§ **Exercise objective**:
Copy the following data verbatim, line for line.

------ Supplied information ------

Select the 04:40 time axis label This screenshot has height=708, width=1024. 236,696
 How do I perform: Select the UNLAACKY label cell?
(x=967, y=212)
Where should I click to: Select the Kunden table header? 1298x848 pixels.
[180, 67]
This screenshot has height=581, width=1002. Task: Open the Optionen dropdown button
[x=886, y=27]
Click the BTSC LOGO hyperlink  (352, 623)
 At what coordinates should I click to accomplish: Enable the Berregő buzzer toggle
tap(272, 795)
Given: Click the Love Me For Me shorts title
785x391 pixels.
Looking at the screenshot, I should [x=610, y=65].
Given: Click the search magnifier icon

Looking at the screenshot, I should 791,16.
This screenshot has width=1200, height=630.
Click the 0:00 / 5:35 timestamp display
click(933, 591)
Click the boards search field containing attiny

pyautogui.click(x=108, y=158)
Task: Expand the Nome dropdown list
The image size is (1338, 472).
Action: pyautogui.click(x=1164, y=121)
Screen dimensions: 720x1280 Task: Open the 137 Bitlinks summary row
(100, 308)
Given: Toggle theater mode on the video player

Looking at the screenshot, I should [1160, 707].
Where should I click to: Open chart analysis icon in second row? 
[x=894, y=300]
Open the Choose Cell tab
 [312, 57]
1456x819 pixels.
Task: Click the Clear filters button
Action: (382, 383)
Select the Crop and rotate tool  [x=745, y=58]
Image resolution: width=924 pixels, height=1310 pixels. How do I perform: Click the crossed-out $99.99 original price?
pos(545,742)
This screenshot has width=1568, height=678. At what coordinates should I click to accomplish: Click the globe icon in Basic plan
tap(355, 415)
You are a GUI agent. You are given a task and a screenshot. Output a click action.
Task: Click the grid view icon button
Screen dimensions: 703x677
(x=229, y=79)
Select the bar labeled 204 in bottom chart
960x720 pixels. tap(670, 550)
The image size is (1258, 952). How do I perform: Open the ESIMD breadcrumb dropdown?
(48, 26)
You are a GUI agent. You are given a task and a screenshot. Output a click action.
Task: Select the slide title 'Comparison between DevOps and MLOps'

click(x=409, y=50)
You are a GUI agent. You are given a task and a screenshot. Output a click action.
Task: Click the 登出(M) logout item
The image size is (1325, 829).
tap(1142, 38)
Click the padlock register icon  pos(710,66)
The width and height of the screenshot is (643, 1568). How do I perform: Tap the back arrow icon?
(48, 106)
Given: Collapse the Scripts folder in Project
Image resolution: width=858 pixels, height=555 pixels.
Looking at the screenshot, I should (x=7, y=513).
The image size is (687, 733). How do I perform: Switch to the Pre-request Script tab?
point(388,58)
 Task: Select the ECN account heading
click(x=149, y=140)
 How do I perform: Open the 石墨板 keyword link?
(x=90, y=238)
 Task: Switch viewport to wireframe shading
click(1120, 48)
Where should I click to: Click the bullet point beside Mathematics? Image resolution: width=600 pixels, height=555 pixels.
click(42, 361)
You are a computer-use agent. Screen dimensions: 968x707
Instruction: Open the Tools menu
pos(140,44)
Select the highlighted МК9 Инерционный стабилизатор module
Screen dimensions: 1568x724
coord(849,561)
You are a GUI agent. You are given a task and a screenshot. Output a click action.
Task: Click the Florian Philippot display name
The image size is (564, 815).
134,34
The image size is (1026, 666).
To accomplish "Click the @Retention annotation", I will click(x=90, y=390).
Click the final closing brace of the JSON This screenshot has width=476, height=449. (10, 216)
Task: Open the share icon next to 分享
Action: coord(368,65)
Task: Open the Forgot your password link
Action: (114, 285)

------

§ **The result**:
Select the 04:40 time axis label This screenshot has height=708, width=1024. 236,696
 How do I perform: Select the UNLAACKY label cell?
(x=967, y=212)
Where should I click to: Select the Kunden table header? 1298x848 pixels.
[180, 67]
This screenshot has height=581, width=1002. Task: Open the Optionen dropdown button
[x=886, y=27]
Click the BTSC LOGO hyperlink  (352, 623)
 At what coordinates should I click to accomplish: Enable the Berregő buzzer toggle
tap(272, 795)
Given: Click the Love Me For Me shorts title
785x391 pixels.
Looking at the screenshot, I should [x=610, y=65].
Given: Click the search magnifier icon

Looking at the screenshot, I should 791,16.
This screenshot has width=1200, height=630.
Click the 0:00 / 5:35 timestamp display
click(933, 591)
Click the boards search field containing attiny

pyautogui.click(x=108, y=158)
Task: Expand the Nome dropdown list
The image size is (1338, 472).
Action: pyautogui.click(x=1164, y=121)
Screen dimensions: 720x1280 Task: Open the 137 Bitlinks summary row
(100, 308)
Given: Toggle theater mode on the video player

Looking at the screenshot, I should [1160, 707].
Where should I click to: Open chart analysis icon in second row? 
[x=894, y=300]
Open the Choose Cell tab
 [312, 57]
1456x819 pixels.
Task: Click the Clear filters button
Action: (382, 383)
Select the Crop and rotate tool  [x=745, y=58]
Image resolution: width=924 pixels, height=1310 pixels. How do I perform: Click the crossed-out $99.99 original price?
pos(545,742)
This screenshot has width=1568, height=678. At what coordinates should I click to accomplish: Click the globe icon in Basic plan
tap(355, 415)
You are a GUI agent. You are given a task and a screenshot. Output a click action.
Task: Click the grid view icon button
Screen dimensions: 703x677
(x=229, y=79)
Select the bar labeled 204 in bottom chart
960x720 pixels. tap(670, 550)
The image size is (1258, 952). How do I perform: Open the ESIMD breadcrumb dropdown?
(48, 26)
You are a GUI agent. You are given a task and a screenshot. Output a click action.
Task: Select the slide title 'Comparison between DevOps and MLOps'

click(x=409, y=50)
You are a GUI agent. You are given a task and a screenshot. Output a click action.
Task: Click the 登出(M) logout item
The image size is (1325, 829).
tap(1142, 38)
Click the padlock register icon  pos(710,66)
The width and height of the screenshot is (643, 1568). How do I perform: Tap the back arrow icon?
(48, 106)
Given: Collapse the Scripts folder in Project
Image resolution: width=858 pixels, height=555 pixels.
Looking at the screenshot, I should (x=7, y=513).
The image size is (687, 733). How do I perform: Switch to the Pre-request Script tab?
point(388,58)
 Task: Select the ECN account heading
click(x=149, y=140)
 How do I perform: Open the 石墨板 keyword link?
(x=90, y=238)
 Task: Switch viewport to wireframe shading
click(1120, 48)
Where should I click to: Click the bullet point beside Mathematics? Image resolution: width=600 pixels, height=555 pixels.
click(42, 361)
You are a computer-use agent. Screen dimensions: 968x707
Instruction: Open the Tools menu
pos(140,44)
Select the highlighted МК9 Инерционный стабилизатор module
Screen dimensions: 1568x724
coord(849,561)
You are a GUI agent. You are given a task and a screenshot. Output a click action.
Task: Click the Florian Philippot display name
The image size is (564, 815).
134,34
The image size is (1026, 666).
To accomplish "Click the @Retention annotation", I will click(x=90, y=390).
Click the final closing brace of the JSON This screenshot has width=476, height=449. (10, 216)
Task: Open the share icon next to 分享
Action: coord(368,65)
Task: Open the Forgot your password link
Action: (114, 285)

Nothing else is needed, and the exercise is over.